DIRECTIONS FOR THIS TASK: Return every line of the items that contains the word "Where".

RECORDS TO USE:
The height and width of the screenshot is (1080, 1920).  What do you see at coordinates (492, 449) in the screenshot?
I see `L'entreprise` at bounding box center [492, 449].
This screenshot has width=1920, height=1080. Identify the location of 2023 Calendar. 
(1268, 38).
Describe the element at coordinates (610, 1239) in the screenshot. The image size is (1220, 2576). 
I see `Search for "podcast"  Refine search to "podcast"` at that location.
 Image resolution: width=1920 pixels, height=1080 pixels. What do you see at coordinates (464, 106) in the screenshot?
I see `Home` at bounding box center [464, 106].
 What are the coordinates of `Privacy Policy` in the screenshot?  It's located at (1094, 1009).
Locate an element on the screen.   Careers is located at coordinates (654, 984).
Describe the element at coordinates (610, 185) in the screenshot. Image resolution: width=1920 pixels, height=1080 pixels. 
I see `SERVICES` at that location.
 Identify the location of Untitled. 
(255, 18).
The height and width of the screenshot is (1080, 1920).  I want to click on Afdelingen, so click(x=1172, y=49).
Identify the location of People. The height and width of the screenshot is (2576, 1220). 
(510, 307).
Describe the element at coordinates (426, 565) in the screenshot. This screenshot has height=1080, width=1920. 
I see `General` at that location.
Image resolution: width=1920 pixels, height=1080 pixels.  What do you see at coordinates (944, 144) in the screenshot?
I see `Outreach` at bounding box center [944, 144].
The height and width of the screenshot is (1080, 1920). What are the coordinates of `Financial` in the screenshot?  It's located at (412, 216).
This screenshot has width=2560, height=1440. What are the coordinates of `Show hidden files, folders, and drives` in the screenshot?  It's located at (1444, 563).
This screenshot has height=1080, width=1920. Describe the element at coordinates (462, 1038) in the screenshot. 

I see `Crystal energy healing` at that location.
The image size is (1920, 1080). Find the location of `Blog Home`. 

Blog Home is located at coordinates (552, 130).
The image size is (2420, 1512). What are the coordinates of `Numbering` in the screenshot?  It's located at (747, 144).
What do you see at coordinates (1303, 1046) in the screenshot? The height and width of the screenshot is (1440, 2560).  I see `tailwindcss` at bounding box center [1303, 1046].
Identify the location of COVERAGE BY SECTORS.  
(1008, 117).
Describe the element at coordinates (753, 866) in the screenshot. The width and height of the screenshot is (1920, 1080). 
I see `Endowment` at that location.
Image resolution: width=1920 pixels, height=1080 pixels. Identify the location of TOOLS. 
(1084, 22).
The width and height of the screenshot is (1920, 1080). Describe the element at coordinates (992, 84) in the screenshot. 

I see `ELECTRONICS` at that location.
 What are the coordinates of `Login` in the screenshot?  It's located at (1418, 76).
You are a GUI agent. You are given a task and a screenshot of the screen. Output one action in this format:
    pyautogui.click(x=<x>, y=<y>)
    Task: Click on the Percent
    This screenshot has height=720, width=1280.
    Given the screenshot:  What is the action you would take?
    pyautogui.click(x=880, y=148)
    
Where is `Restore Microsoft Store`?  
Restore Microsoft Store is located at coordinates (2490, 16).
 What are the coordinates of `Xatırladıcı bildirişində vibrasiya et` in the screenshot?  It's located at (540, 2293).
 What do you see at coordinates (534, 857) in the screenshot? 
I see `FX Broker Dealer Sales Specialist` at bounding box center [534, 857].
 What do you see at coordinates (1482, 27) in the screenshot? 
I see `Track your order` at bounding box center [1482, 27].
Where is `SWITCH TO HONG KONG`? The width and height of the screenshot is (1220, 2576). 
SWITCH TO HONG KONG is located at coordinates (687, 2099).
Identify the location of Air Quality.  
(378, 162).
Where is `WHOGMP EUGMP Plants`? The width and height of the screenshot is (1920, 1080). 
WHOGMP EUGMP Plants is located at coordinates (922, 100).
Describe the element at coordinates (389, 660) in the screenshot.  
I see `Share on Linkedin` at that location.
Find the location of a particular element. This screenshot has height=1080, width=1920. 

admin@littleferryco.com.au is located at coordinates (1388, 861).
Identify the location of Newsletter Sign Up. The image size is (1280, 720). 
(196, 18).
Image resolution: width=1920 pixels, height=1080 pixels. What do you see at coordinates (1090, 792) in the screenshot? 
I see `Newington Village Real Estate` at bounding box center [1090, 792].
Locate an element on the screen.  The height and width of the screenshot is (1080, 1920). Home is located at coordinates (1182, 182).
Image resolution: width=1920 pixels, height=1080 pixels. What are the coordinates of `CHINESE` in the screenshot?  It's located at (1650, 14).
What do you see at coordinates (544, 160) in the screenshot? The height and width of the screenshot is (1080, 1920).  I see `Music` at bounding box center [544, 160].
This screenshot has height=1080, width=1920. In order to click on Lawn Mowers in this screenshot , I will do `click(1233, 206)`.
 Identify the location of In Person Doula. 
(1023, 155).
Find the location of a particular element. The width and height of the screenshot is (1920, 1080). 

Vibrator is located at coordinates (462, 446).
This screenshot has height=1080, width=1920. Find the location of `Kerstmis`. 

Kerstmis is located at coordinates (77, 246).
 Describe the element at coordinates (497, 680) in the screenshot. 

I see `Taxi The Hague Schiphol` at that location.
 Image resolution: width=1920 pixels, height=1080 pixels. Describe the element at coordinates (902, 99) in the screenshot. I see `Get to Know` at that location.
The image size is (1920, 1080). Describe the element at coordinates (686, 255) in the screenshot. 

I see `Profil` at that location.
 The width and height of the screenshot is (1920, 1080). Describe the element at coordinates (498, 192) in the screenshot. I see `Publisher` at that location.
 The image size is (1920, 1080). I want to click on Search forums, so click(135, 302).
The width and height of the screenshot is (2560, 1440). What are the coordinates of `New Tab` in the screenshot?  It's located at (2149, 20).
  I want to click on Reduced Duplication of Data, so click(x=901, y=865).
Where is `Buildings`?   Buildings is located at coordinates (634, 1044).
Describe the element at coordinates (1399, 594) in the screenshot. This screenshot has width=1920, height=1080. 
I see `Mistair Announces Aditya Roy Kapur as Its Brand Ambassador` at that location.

ANSWER TO THE EXERCISE:
Where is `Restore Microsoft Store`?  
Where is `SWITCH TO HONG KONG`? The width and height of the screenshot is (1220, 2576). 
Where is `WHOGMP EUGMP Plants`? The width and height of the screenshot is (1920, 1080). 
Where is `Buildings`?   Buildings is located at coordinates (634, 1044).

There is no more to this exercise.